Safety tips for chest and bicep training

  • Warm up with 5–8 minutes of easy movement plus 1–2 lighter ramp sets for your first press.
  • Avoid extreme shoulder flare on pressing and flyes; keep elbows slightly tucked.
  • If you feel sharp pain (not normal muscle burn), stop and swap the exercise.
  • If you have a medical condition (especially heart-related), follow clearance guidance described in the resistance training statement from the American Heart Association.

FAQs

Can I train chest and biceps on the same day?

Yes.
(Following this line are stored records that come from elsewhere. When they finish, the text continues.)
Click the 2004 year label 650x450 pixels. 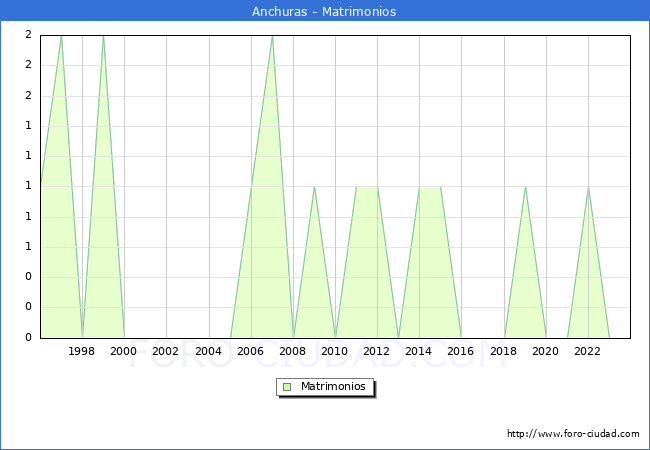208,351
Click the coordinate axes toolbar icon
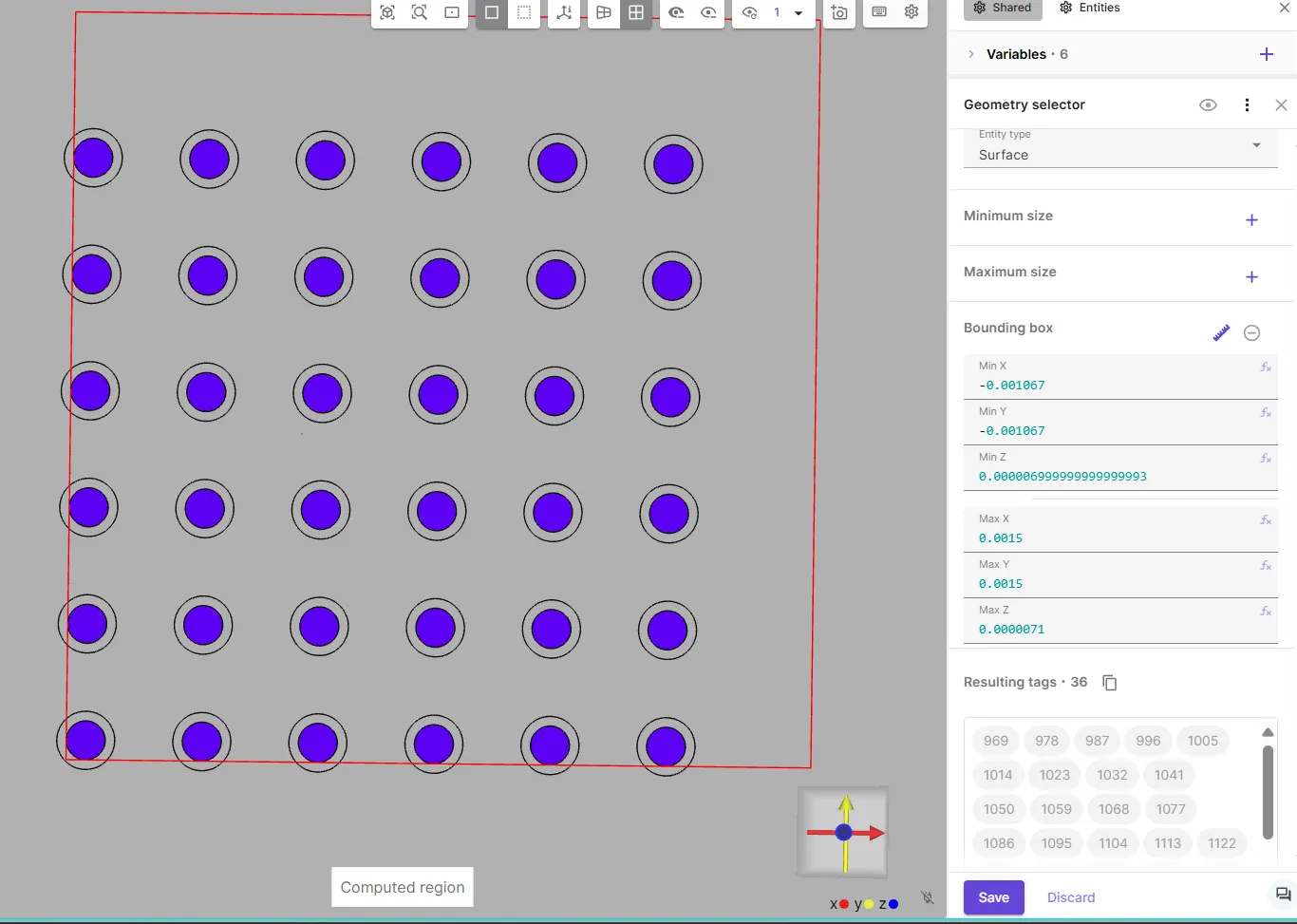This screenshot has height=924, width=1297. 564,12
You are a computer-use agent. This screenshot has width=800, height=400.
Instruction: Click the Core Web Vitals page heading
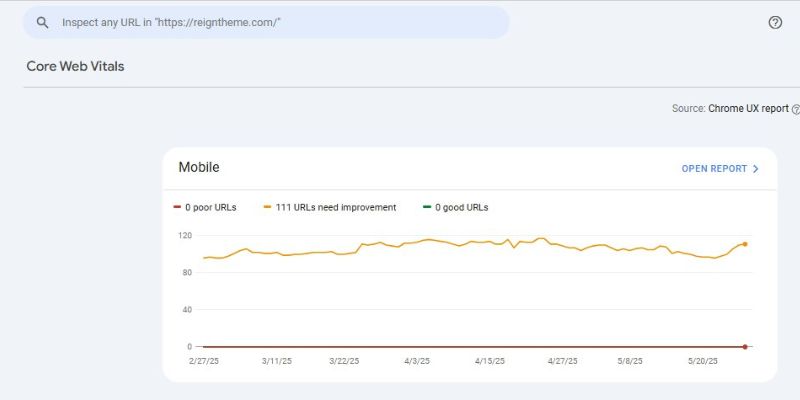[x=75, y=66]
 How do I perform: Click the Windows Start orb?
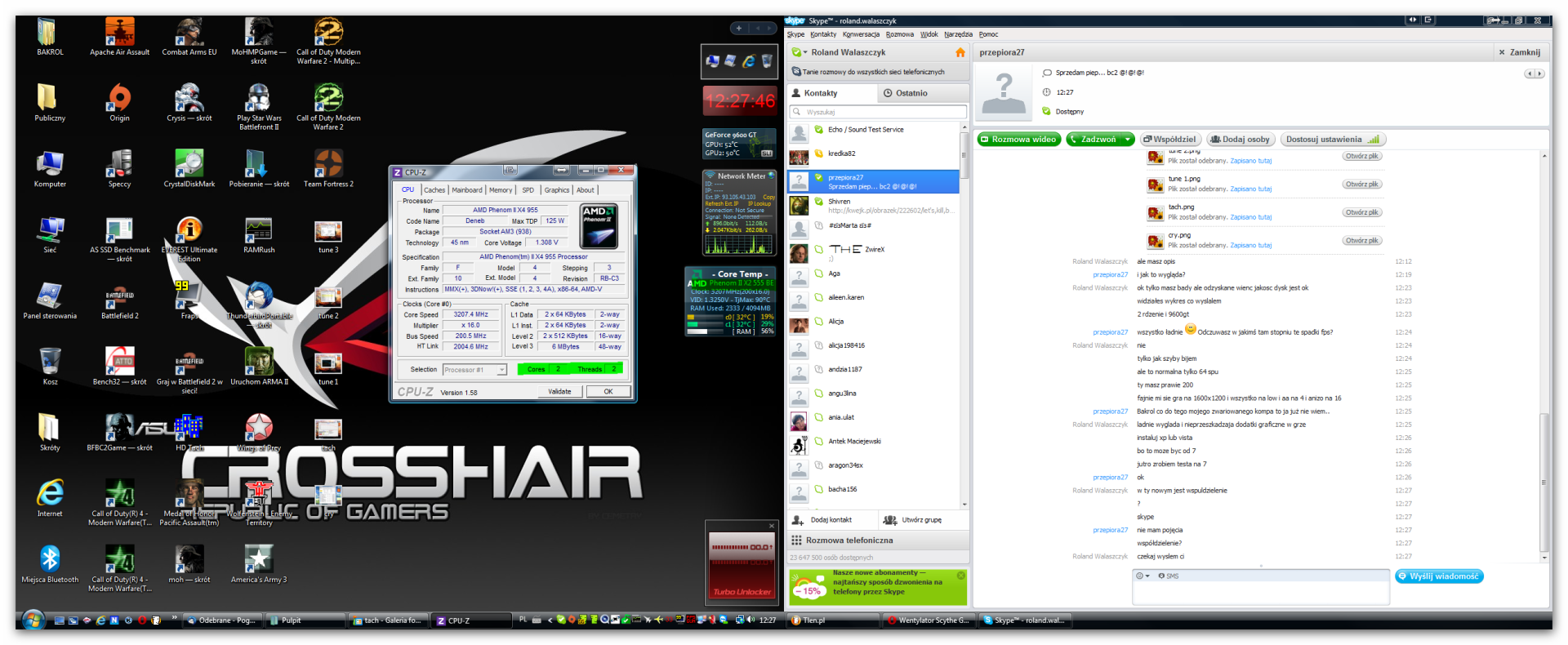(33, 621)
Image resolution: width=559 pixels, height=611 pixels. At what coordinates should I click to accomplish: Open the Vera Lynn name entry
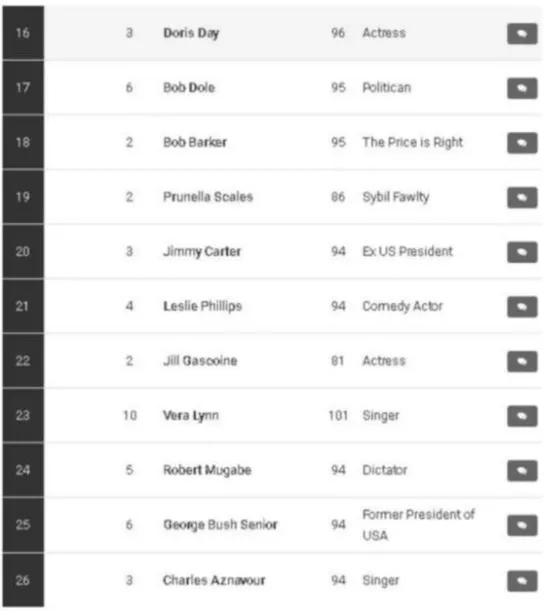point(190,416)

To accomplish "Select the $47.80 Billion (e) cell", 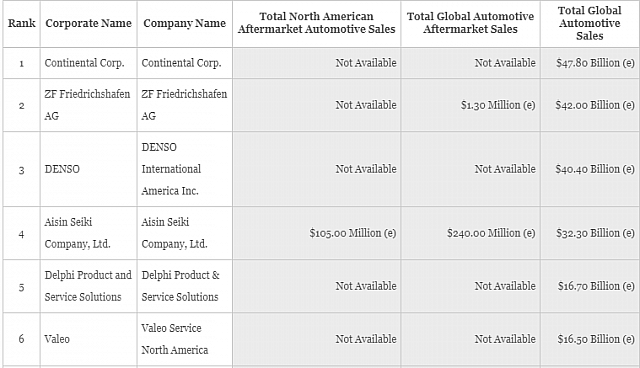I will 589,63.
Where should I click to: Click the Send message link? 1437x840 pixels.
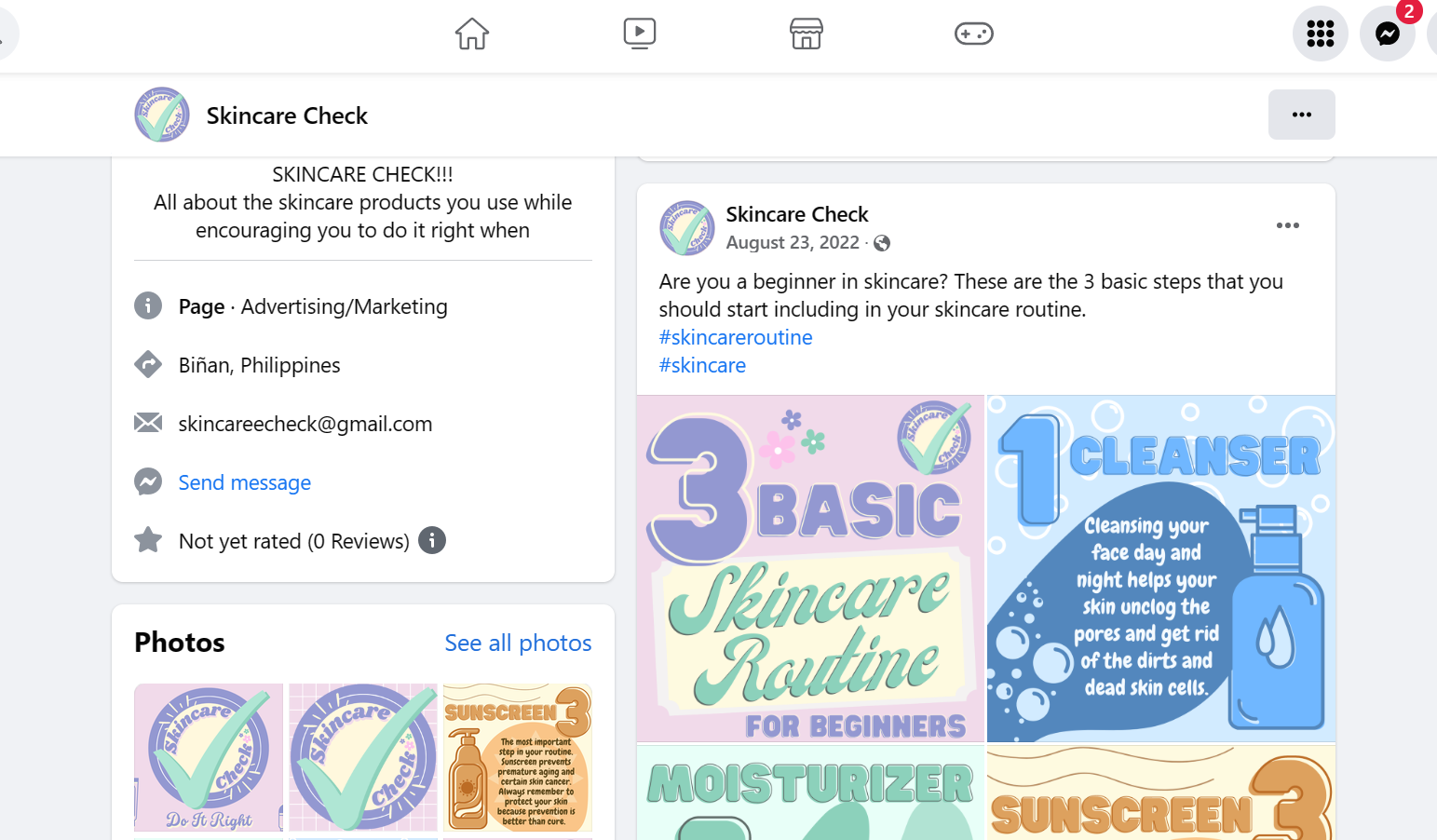pyautogui.click(x=245, y=482)
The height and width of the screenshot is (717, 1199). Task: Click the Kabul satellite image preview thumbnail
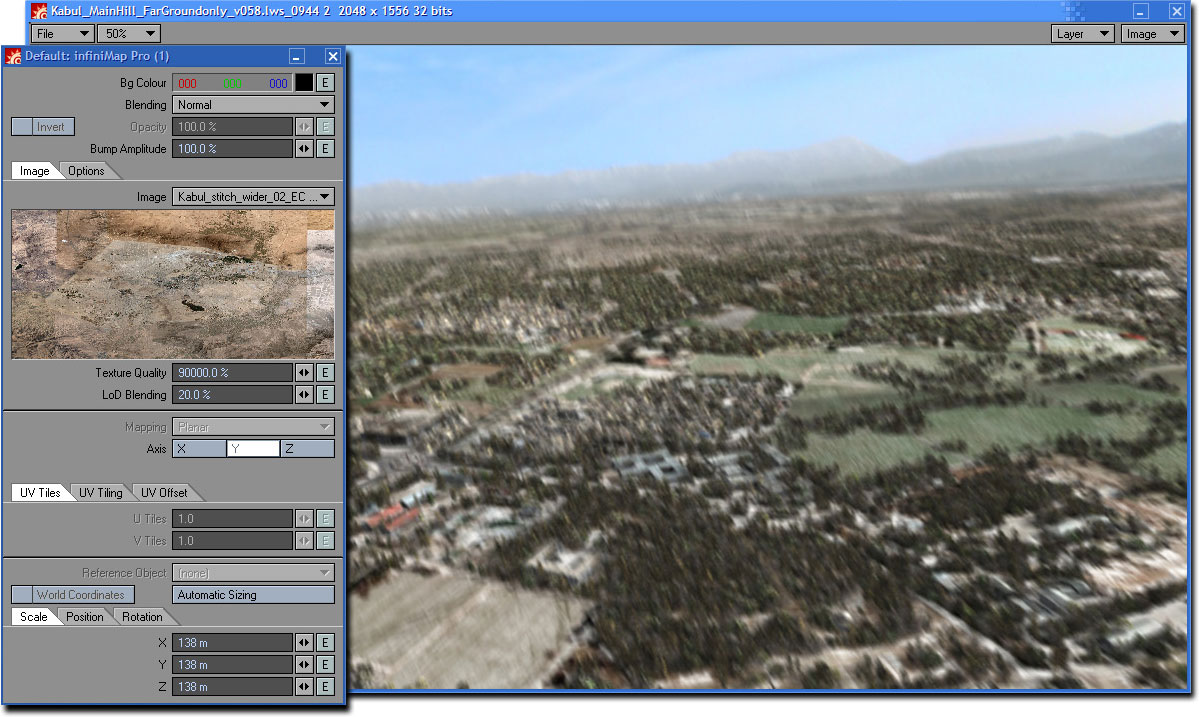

It’s a common pairing because chest training is press-focused while biceps work is local and usually doesn’t interfere much with pressing for most people.

How many sets should I do for chest and biceps?

A practical starting point is 8–14 total hard sets per week per muscle, split across 1–2 sessions. Adjust based on recovery and progress.

What reps are best for size and strength?

Use a mix: 4–8 reps on your main press for strength, and 8–15 reps on most accessories for hypertrophy-focused volume.

Should I do flyes or push-ups if I already bench?

Both can work. Push-ups are a scalable volume builder, while flyes add a stretch-focused accessory—keep flyes light and controlled.

What’s the single best biceps exercise?

There’s no single best for everyone, but concentration curls are a strong finisher when you want strict tension and a hard squeeze at the top.

How often should I repeat this chest and bicep workout?

Many people do well repeating it 1–2 times per week, depending on total weekly volume and how sore you get.

Conclusion

If you want a chest and bicep workout that actually delivers, build it around heavy pressing (bench and incline), add one controlled chest accessory, then finish with strict curl variations that hit the biceps from different angles. Track reps, progress slowly, and prioritize clean form—your results will follow.